- Data records -
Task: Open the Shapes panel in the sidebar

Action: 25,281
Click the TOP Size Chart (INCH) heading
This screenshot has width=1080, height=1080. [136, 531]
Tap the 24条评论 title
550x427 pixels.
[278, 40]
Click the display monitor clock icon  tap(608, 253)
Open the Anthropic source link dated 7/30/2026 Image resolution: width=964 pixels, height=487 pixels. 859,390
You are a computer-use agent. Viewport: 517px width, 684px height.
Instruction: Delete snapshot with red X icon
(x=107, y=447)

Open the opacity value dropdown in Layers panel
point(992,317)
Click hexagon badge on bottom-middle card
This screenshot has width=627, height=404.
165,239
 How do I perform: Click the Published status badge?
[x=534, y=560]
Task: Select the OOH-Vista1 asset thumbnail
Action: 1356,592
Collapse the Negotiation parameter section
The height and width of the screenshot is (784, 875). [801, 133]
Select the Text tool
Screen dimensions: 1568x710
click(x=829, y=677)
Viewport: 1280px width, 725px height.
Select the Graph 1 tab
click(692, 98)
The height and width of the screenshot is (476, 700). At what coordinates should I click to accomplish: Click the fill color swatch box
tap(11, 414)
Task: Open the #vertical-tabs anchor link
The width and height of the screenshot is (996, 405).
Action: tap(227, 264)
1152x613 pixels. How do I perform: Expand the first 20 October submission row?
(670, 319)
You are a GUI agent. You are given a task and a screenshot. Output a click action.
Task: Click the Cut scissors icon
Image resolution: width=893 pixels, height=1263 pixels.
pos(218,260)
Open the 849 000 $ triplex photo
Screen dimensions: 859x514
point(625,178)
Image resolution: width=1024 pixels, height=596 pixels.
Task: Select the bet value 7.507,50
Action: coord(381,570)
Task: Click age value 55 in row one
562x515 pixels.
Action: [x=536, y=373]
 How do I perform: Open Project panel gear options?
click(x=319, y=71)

- To do -
Nothing is to be left out, and every entry is to be transcribed exactly.

- Written solution -
Task: Open the Shapes panel in the sidebar

Action: 25,281
Click the TOP Size Chart (INCH) heading
This screenshot has width=1080, height=1080. [136, 531]
Tap the 24条评论 title
550x427 pixels.
[278, 40]
Click the display monitor clock icon  tap(608, 253)
Open the Anthropic source link dated 7/30/2026 Image resolution: width=964 pixels, height=487 pixels. 859,390
You are a computer-use agent. Viewport: 517px width, 684px height.
Instruction: Delete snapshot with red X icon
(x=107, y=447)

Open the opacity value dropdown in Layers panel
point(992,317)
Click hexagon badge on bottom-middle card
This screenshot has width=627, height=404.
165,239
 How do I perform: Click the Published status badge?
[x=534, y=560]
Task: Select the OOH-Vista1 asset thumbnail
Action: 1356,592
Collapse the Negotiation parameter section
The height and width of the screenshot is (784, 875). [801, 133]
Select the Text tool
Screen dimensions: 1568x710
click(x=829, y=677)
Viewport: 1280px width, 725px height.
Select the Graph 1 tab
click(692, 98)
The height and width of the screenshot is (476, 700). At what coordinates should I click to accomplish: Click the fill color swatch box
tap(11, 414)
Task: Open the #vertical-tabs anchor link
The width and height of the screenshot is (996, 405).
Action: tap(227, 264)
1152x613 pixels. How do I perform: Expand the first 20 October submission row?
(670, 319)
You are a GUI agent. You are given a task and a screenshot. Output a click action.
Task: Click the Cut scissors icon
Image resolution: width=893 pixels, height=1263 pixels.
pos(218,260)
Open the 849 000 $ triplex photo
Screen dimensions: 859x514
point(625,178)
Image resolution: width=1024 pixels, height=596 pixels.
Task: Select the bet value 7.507,50
Action: coord(381,570)
Task: Click age value 55 in row one
562x515 pixels.
Action: [x=536, y=373]
 How do I perform: Open Project panel gear options?
click(x=319, y=71)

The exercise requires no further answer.